=== What you should do ===
Within the listing below, please copy exactly the lines between the line holding "You are a computer-use" and the line holding "Instruction: Choose the AVI format icon", inclusive.

=== Record extracts ===
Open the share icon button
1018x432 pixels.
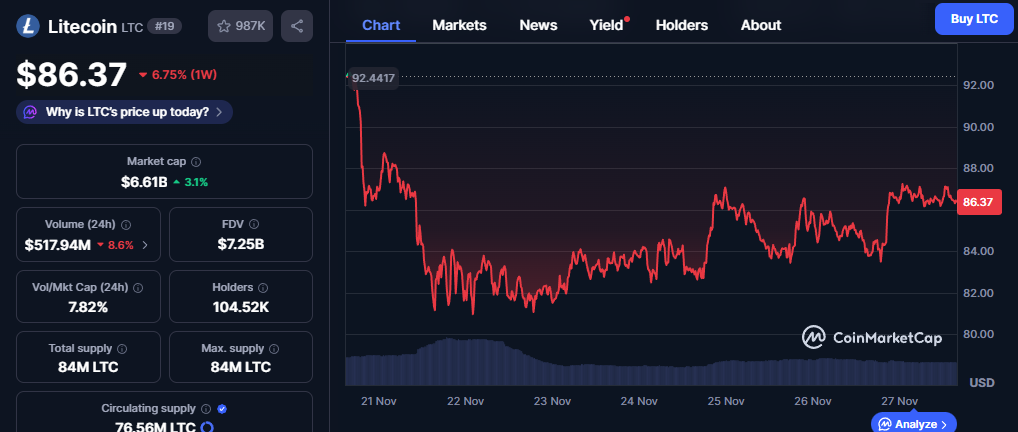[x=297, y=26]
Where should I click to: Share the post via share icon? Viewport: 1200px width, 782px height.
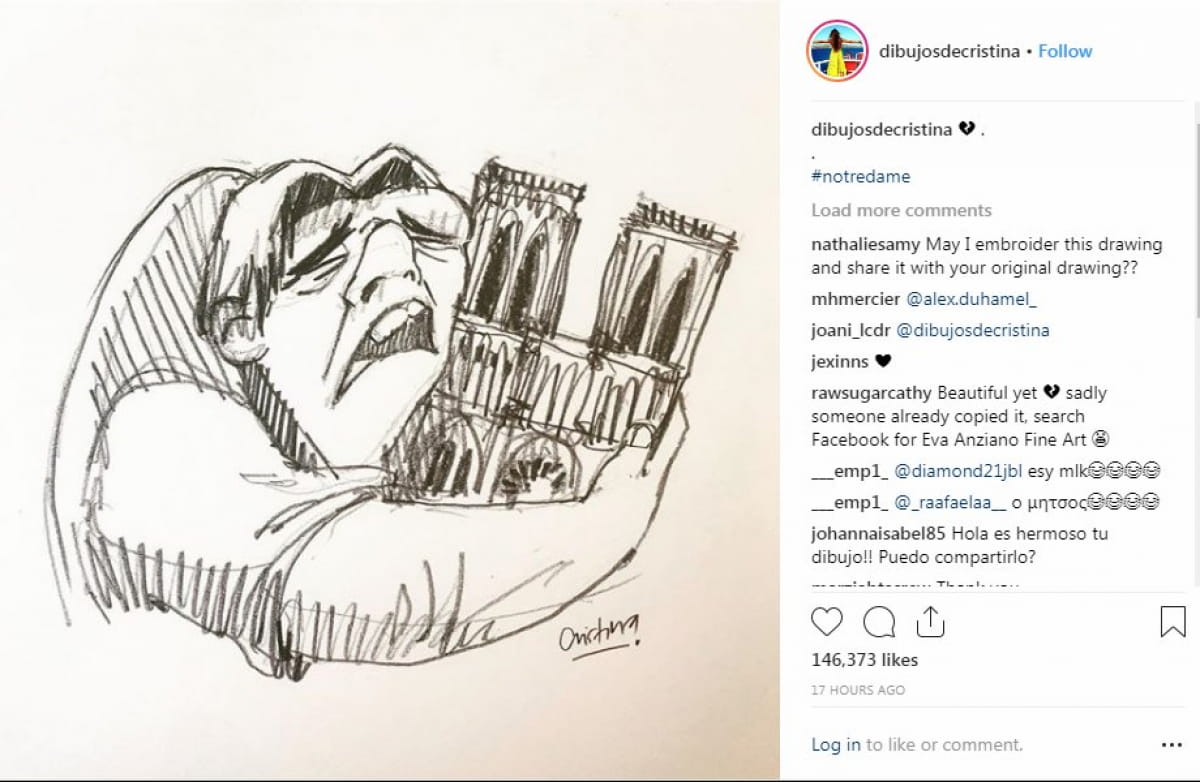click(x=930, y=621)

--

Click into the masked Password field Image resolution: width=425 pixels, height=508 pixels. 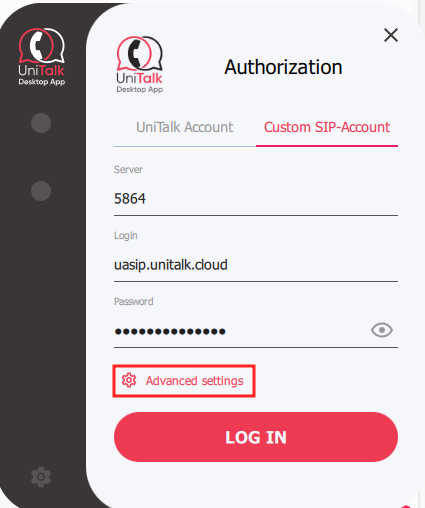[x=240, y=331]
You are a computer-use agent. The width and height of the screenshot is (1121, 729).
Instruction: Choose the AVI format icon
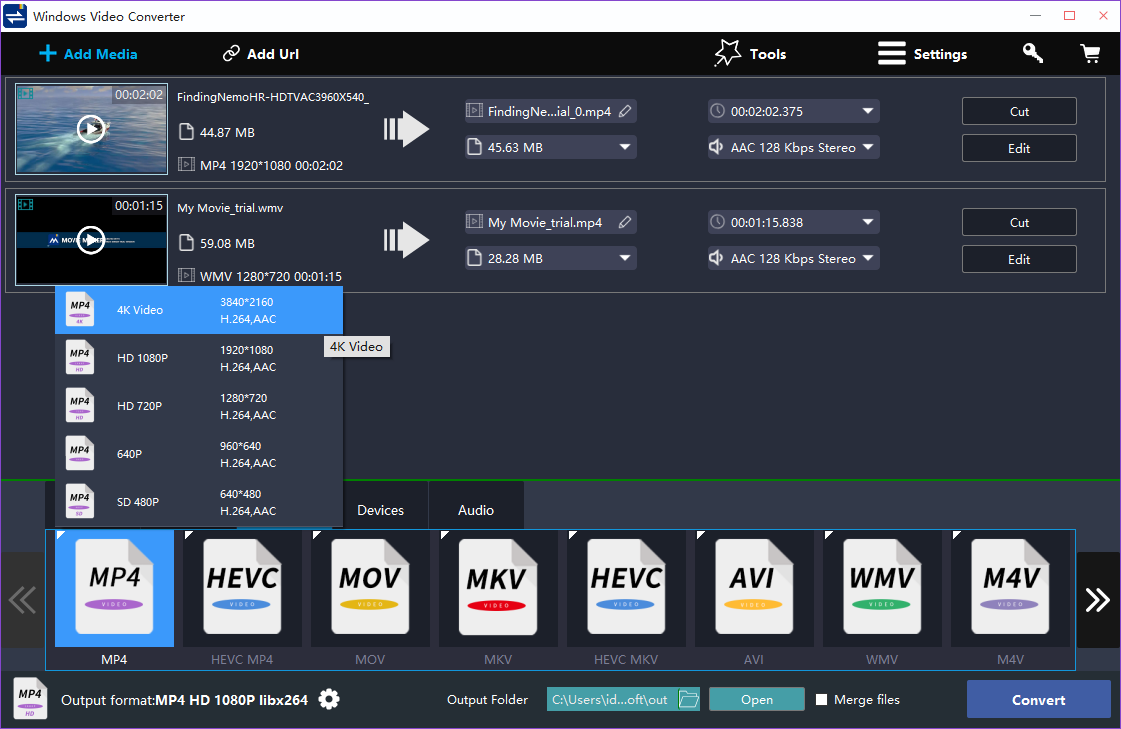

=== Solution to this exercise ===
You are a computer-use agent. The width and height of the screenshot is (1121, 729).
Instruction: Choose the AVI format icon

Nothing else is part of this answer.